- Extract provided
Lewis J said, at paragraphs 6/7 : –

(1) Judicial Review is the means of ensuring that public bodies act (I) within the limits of their legal powers and (ii) in accordance with the legal principles governing the exercise of their decision-making powers;

(2) The Judicial Review Court is concerned to ensure that a public body is acting (I) within the law and (ii) in a way which does not violate an ECHR right;

(3) The role of the Court in Judicial Review is concerned with resolving questions of law;

(4) The Court is not responsible for making (I) political, (ii) social, or (iii) economic choices.

Nonetheless, as in this case, a host of points may be made, none of which however were found to be arguable, namely whether : –

(1) The Regulations were ultra vires as being outside the powers conferred by Parliament;

(2) Whether the Defendant acted unlawfully, by (I) fettering discretion, (ii) failing to take account of relevant considerations, (iii) acting irrationally, and/or (iv) failing to act proportionately, as required by the 1984 Act;

(3) The Regulations breached ECHR Articles 5, 8, 9 and 11, and/or Protocol Articles.

- Given data
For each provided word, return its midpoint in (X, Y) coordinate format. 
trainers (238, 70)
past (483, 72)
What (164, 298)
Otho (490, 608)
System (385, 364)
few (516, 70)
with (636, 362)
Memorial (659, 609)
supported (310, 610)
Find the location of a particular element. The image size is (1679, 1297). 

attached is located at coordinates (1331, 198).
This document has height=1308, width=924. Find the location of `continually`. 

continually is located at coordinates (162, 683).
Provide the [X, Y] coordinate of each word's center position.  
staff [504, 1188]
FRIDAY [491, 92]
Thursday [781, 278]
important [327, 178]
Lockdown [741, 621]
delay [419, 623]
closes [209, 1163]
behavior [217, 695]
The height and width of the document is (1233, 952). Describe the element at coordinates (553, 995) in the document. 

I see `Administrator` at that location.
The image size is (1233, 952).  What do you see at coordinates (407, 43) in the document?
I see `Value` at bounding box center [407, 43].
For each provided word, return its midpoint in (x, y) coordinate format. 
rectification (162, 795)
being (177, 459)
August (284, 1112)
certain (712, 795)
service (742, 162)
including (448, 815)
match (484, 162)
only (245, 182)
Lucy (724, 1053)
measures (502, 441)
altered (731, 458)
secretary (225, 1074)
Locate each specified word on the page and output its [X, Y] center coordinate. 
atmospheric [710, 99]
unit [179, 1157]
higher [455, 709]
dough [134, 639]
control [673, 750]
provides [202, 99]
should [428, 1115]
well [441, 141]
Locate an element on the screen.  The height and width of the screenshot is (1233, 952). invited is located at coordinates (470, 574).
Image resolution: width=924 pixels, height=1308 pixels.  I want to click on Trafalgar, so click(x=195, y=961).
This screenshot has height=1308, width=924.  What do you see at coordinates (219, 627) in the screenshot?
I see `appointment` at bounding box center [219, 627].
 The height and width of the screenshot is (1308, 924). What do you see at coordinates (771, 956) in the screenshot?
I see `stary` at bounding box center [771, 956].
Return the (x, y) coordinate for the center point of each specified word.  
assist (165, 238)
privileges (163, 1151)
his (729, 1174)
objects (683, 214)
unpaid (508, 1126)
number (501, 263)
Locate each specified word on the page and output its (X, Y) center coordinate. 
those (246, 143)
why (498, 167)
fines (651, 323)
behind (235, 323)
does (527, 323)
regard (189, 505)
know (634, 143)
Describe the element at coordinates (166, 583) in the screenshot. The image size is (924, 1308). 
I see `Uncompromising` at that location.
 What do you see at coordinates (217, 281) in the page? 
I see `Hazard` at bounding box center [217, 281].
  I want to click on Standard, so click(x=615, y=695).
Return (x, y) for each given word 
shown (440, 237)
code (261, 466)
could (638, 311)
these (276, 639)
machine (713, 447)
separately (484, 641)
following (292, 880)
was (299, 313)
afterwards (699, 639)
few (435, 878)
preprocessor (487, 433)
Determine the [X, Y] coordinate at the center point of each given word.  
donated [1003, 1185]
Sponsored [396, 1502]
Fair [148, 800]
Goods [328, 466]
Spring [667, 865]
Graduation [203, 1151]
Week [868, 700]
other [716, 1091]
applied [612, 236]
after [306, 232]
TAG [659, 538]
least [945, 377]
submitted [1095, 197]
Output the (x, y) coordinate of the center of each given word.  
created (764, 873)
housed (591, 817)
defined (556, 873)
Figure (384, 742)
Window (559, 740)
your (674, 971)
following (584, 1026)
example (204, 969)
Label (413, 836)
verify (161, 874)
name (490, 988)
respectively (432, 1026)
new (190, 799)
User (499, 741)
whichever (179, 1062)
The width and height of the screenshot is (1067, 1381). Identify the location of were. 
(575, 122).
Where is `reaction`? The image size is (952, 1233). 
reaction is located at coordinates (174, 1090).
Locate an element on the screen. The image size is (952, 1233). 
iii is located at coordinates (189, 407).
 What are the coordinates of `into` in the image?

- Jobs
a - List every ECHR Article that the judicial review passage says the Regulations were alleged to have breached.
b - Express the lines of the records from the one holding "privileges (163, 1151)" through the end of the records, both included, as a JSON list of strings with one string per line and blank lines left out.
The text and the records have nothing to do with each other.

- Answers to the problems
a - Article 5, Article 8, Article 9, Article 11

b -
[
  "privileges (163, 1151)",
  "his (729, 1174)",
  "objects (683, 214)",
  "unpaid (508, 1126)",
  "number (501, 263)",
  "Locate each specified word on the page and output its (X, Y) center coordinate. ",
  "those (246, 143)",
  "why (498, 167)",
  "fines (651, 323)",
  "behind (235, 323)",
  "does (527, 323)",
  "regard (189, 505)",
  "know (634, 143)",
  "Describe the element at coordinates (166, 583) in the screenshot. The image size is (924, 1308). ",
  "I see `Uncompromising` at that location.",
  " What do you see at coordinates (217, 281) in the page? ",
  "I see `Hazard` at bounding box center [217, 281].",
  "  I want to click on Standard, so click(x=615, y=695).",
  "Return (x, y) for each given word ",
  "shown (440, 237)",
  "code (261, 466)",
  "could (638, 311)",
  "these (276, 639)",
  "machine (713, 447)",
  "separately (484, 641)",
  "following (292, 880)",
  "was (299, 313)",
  "afterwards (699, 639)",
  "few (435, 878)",
  "preprocessor (487, 433)",
  "Determine the [X, Y] coordinate at the center point of each given word.  ",
  "donated [1003, 1185]",
  "Sponsored [396, 1502]",
  "Fair [148, 800]",
  "Goods [328, 466]",
  "Spring [667, 865]",
  "Graduation [203, 1151]",
  "Week [868, 700]",
  "other [716, 1091]",
  "applied [612, 236]",
  "after [306, 232]",
  "TAG [659, 538]",
  "least [945, 377]",
  "submitted [1095, 197]",
  "Output the (x, y) coordinate of the center of each given word.  ",
  "created (764, 873)",
  "housed (591, 817)",
  "defined (556, 873)",
  "Figure (384, 742)",
  "Window (559, 740)",
  "your (674, 971)",
  "following (584, 1026)",
  "example (204, 969)",
  "Label (413, 836)",
  "verify (161, 874)",
  "name (490, 988)",
  "respectively (432, 1026)",
  "new (190, 799)",
  "User (499, 741)",
  "whichever (179, 1062)",
  "The width and height of the screenshot is (1067, 1381). Identify the location of were. ",
  "(575, 122).",
  "Where is `reaction`? The image size is (952, 1233). ",
  "reaction is located at coordinates (174, 1090).",
  "Locate an element on the screen. The image size is (952, 1233). ",
  "iii is located at coordinates (189, 407).",
  " What are the coordinates of `into` in the image?"
]